Task prompt: The required output is the exact run of lines below that opens at the line with "Screen dimensions: 700x612" and closes at the line with "has width=868, height=434.".

#####

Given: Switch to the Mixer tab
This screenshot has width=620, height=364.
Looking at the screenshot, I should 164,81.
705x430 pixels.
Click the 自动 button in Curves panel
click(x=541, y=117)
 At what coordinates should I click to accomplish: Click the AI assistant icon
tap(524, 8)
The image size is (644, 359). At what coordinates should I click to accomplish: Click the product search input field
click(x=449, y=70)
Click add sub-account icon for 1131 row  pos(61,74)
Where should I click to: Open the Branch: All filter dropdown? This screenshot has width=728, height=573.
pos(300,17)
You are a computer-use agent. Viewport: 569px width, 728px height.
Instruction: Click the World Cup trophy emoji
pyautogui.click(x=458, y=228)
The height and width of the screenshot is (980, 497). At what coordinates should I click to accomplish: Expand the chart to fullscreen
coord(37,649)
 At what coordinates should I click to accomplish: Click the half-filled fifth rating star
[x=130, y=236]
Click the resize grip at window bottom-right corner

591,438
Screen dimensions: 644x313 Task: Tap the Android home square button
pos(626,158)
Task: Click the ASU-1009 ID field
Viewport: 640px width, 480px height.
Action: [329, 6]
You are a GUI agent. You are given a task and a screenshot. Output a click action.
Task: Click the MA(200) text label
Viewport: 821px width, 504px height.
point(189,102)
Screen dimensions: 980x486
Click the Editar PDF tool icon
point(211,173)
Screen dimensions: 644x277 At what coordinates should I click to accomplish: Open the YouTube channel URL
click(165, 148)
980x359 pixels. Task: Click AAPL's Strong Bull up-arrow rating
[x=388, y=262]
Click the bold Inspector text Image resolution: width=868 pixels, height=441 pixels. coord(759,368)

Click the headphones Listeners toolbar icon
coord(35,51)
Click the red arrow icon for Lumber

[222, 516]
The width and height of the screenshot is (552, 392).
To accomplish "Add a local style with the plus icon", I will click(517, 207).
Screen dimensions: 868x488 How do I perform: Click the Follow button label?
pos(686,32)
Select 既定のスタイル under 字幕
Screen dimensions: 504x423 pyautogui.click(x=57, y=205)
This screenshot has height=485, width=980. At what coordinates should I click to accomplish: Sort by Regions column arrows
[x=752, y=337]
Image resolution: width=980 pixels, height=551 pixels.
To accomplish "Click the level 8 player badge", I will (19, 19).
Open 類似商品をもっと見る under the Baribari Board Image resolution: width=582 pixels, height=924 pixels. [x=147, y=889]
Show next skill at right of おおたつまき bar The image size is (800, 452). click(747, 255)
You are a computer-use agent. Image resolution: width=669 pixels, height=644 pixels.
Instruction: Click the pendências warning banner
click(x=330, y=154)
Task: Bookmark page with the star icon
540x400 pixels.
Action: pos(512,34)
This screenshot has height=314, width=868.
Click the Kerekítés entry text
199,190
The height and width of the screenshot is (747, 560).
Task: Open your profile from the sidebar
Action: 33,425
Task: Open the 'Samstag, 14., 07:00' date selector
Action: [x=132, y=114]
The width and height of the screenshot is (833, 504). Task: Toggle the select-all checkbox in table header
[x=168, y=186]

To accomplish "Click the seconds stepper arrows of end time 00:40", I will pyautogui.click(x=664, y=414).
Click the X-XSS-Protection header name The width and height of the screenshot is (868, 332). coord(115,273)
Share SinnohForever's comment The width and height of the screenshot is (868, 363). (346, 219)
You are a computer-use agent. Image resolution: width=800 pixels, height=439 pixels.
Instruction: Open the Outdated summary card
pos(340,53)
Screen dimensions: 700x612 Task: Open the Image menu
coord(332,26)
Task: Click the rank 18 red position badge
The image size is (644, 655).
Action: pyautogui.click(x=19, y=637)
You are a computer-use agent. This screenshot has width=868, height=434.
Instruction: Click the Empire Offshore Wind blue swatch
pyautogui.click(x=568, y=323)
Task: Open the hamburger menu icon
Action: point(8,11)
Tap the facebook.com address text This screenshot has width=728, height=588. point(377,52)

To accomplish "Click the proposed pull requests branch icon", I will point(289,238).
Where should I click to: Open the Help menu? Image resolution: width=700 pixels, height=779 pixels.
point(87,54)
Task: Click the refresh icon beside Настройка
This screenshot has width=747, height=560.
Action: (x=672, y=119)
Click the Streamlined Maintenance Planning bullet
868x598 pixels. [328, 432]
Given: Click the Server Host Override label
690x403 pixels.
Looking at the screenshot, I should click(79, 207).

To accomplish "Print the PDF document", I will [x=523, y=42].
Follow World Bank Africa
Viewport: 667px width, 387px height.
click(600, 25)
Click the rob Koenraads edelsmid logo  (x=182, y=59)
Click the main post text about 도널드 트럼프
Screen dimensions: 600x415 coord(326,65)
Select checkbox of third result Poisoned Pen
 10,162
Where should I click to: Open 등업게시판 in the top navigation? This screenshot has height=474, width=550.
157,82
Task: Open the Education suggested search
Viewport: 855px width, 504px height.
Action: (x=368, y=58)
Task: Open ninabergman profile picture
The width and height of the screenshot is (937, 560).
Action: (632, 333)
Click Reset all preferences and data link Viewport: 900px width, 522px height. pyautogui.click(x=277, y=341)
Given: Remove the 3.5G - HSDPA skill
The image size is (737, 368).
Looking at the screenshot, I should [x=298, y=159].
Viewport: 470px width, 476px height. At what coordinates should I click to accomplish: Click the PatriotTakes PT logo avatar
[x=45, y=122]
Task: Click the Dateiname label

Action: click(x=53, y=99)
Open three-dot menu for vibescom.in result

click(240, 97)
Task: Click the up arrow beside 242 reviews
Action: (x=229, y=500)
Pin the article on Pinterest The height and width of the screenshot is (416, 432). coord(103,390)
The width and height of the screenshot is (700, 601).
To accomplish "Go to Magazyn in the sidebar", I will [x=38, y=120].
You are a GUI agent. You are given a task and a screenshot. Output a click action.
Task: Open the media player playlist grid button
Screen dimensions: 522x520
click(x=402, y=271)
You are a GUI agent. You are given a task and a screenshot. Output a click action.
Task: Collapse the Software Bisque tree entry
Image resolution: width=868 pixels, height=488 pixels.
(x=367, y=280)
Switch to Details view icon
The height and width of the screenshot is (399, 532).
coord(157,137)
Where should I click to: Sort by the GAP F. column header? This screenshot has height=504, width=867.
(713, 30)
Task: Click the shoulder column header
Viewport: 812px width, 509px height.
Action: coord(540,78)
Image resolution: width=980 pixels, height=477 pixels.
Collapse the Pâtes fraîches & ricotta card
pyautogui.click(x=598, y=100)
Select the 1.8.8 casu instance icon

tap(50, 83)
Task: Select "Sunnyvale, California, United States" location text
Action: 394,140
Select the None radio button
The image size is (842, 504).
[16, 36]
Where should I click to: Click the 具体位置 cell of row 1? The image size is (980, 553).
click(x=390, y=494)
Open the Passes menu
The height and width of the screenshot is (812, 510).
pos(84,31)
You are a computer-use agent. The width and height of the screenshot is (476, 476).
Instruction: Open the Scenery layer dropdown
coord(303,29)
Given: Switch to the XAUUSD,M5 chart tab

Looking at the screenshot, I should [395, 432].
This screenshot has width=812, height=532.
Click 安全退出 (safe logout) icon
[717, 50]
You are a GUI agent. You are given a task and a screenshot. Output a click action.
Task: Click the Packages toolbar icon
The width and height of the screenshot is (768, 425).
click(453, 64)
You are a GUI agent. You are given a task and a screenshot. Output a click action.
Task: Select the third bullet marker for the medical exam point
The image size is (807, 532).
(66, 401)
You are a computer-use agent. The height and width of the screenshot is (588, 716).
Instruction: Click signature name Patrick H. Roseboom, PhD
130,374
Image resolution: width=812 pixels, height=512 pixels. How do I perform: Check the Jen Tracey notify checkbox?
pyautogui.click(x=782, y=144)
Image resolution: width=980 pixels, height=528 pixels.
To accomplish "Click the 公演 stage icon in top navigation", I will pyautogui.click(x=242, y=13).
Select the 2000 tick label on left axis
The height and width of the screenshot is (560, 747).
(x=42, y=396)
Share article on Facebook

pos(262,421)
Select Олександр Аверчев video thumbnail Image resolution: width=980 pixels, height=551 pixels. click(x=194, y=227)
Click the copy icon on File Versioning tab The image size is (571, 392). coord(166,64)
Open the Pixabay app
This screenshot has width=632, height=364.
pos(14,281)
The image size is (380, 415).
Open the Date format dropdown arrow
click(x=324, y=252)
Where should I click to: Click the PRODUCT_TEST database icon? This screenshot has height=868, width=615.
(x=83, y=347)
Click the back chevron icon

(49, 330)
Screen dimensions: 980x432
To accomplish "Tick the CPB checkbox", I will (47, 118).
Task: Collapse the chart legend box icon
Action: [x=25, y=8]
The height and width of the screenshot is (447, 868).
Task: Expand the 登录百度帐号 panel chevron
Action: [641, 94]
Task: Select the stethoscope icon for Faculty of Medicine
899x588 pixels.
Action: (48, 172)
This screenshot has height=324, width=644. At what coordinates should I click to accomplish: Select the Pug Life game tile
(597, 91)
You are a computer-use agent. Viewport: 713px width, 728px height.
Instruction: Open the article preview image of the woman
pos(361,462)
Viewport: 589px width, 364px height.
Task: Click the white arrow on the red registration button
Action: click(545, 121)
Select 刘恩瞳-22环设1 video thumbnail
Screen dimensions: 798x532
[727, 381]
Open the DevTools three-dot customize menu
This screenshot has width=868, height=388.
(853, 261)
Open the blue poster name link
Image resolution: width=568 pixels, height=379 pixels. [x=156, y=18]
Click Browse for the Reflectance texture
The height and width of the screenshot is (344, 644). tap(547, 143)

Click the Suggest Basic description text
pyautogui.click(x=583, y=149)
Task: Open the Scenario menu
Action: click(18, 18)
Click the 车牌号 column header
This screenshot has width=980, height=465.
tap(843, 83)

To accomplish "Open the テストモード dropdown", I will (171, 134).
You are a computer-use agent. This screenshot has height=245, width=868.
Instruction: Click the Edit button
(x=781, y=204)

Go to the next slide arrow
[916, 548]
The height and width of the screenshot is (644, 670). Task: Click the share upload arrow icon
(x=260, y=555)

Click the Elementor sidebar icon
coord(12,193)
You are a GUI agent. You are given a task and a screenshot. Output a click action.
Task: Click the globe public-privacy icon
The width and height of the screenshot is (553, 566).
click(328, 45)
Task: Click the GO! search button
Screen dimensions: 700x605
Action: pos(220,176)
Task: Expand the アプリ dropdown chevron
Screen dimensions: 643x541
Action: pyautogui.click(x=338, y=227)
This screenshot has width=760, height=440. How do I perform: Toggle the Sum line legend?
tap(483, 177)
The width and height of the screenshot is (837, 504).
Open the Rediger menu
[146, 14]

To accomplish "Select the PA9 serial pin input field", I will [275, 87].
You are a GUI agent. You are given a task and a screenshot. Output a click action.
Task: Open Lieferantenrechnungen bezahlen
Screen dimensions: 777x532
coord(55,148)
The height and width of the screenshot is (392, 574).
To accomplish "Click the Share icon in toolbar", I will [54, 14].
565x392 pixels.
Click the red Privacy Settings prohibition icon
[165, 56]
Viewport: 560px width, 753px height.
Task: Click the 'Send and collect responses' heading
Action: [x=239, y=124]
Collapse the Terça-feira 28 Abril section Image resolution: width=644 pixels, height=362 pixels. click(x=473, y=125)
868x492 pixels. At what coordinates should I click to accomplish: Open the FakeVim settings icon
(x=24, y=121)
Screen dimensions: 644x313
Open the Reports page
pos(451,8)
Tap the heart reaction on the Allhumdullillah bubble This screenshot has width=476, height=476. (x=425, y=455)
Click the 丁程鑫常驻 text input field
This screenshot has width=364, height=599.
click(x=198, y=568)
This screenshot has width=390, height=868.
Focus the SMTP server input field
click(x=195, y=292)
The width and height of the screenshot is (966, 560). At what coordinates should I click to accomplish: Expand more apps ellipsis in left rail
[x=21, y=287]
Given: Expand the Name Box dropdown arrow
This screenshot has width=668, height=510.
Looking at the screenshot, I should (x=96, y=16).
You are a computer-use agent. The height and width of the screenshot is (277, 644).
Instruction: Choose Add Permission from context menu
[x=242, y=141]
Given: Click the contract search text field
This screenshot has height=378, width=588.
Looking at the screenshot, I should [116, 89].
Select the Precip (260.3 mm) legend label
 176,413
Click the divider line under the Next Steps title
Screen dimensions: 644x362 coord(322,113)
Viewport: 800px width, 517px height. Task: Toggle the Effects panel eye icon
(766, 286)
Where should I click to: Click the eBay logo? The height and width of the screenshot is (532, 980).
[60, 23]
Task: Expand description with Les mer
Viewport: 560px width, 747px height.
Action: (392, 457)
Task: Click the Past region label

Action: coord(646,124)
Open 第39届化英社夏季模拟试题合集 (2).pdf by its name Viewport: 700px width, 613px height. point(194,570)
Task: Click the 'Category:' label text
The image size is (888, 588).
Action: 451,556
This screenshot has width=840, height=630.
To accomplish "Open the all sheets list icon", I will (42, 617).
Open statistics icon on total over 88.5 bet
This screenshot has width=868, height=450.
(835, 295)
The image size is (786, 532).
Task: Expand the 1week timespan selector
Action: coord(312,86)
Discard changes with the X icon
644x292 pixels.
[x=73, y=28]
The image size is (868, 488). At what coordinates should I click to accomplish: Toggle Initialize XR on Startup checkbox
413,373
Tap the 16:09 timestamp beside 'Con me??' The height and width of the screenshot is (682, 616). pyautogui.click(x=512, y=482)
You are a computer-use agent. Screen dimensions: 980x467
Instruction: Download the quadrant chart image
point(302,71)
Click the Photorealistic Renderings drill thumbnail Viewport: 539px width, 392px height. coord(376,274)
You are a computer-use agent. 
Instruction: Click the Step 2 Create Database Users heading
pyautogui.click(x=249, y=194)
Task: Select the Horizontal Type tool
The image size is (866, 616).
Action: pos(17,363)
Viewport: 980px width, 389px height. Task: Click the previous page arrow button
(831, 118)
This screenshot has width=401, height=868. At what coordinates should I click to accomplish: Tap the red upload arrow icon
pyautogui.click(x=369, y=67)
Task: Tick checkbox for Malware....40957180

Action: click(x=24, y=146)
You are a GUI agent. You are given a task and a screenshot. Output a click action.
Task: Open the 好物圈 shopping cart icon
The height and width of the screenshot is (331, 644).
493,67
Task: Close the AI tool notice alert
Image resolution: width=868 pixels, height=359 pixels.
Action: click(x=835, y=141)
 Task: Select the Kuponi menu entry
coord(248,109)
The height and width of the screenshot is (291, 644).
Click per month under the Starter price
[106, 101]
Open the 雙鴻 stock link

#####

Answer to this exercise:
Screen dimensions: 700x612 Task: Open the Image menu
coord(332,26)
Task: Click the rank 18 red position badge
The image size is (644, 655).
Action: pyautogui.click(x=19, y=637)
You are a computer-use agent. This screenshot has width=868, height=434.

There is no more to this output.